Records for the exercise
══════════════════════════════

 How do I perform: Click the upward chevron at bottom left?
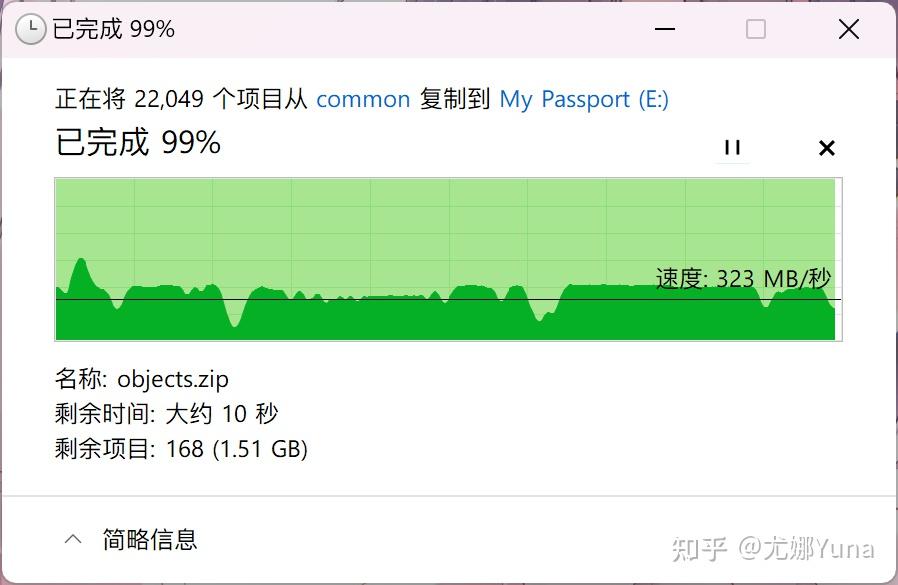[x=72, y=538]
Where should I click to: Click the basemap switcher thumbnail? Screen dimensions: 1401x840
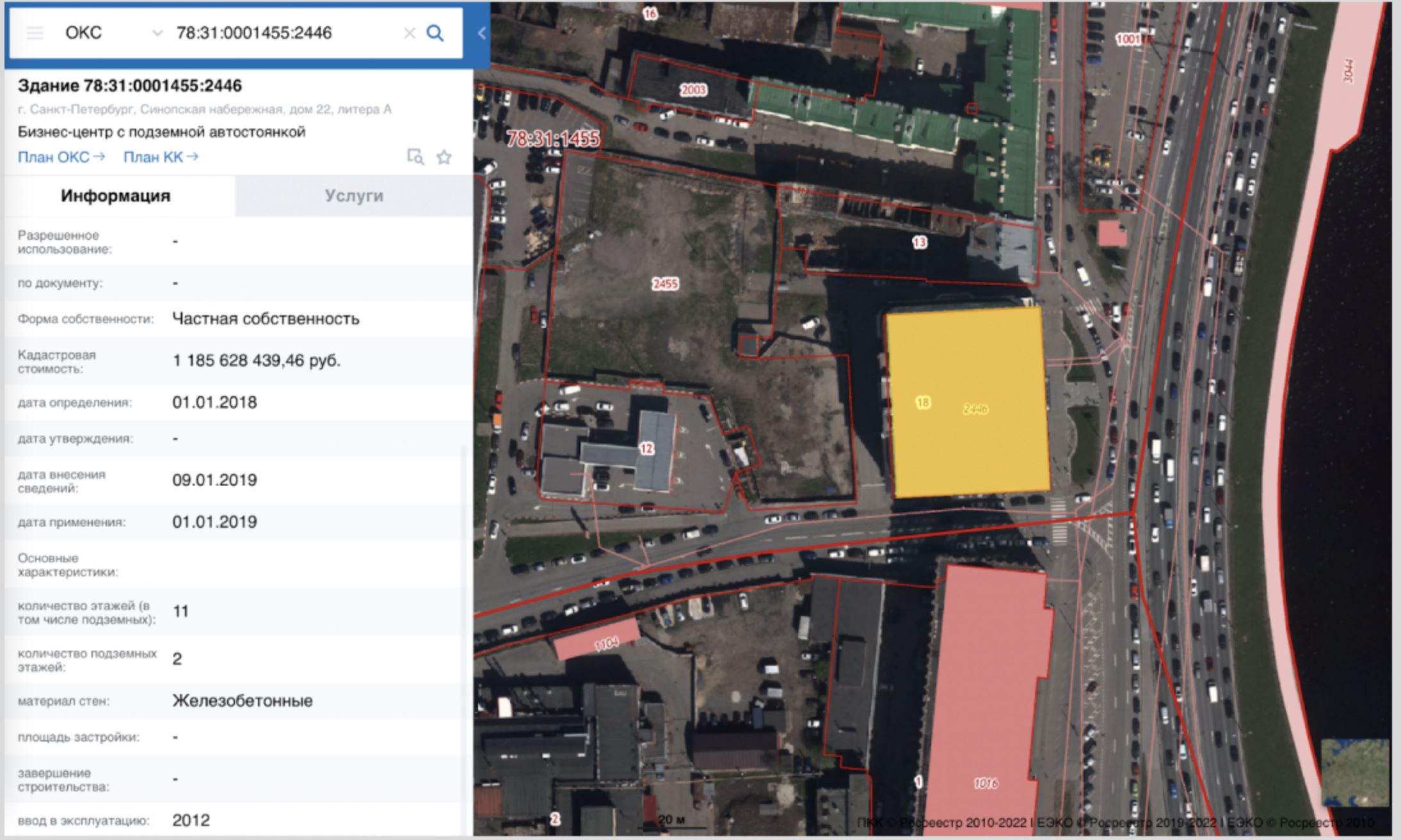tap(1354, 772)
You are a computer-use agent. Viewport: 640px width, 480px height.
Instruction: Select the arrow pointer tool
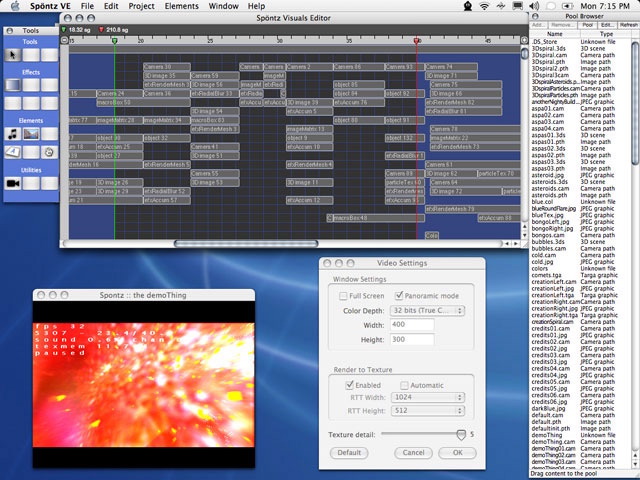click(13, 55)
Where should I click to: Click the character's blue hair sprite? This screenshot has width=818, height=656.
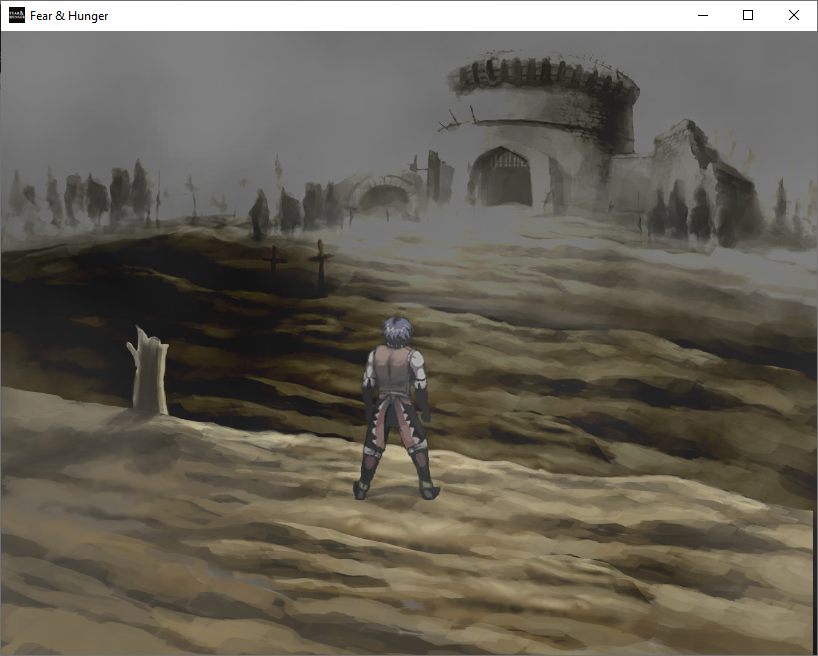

══════════════════════════════

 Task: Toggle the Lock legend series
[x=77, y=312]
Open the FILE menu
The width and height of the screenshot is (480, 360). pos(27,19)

══════════════════════════════

Exercise instructions
In the part of the material that opens with the line containing "Where should I click to: Click the basemap" and closes with the line containing "Where should I click to: Click the character's", substitute "lasso selection tool" for "arrow pointer tool" and reproduce those lines with no other alteration. Omit the pictures from your answer.

Answer for the task
Where should I click to: Click the basemap switcher thumbnail? Screen dimensions: 1401x840
tap(1354, 772)
You are a computer-use agent. Viewport: 640px width, 480px height.
Instruction: Select the lasso selection tool
click(13, 55)
Where should I click to: Click the character's blue hair sprite? This screenshot has width=818, height=656.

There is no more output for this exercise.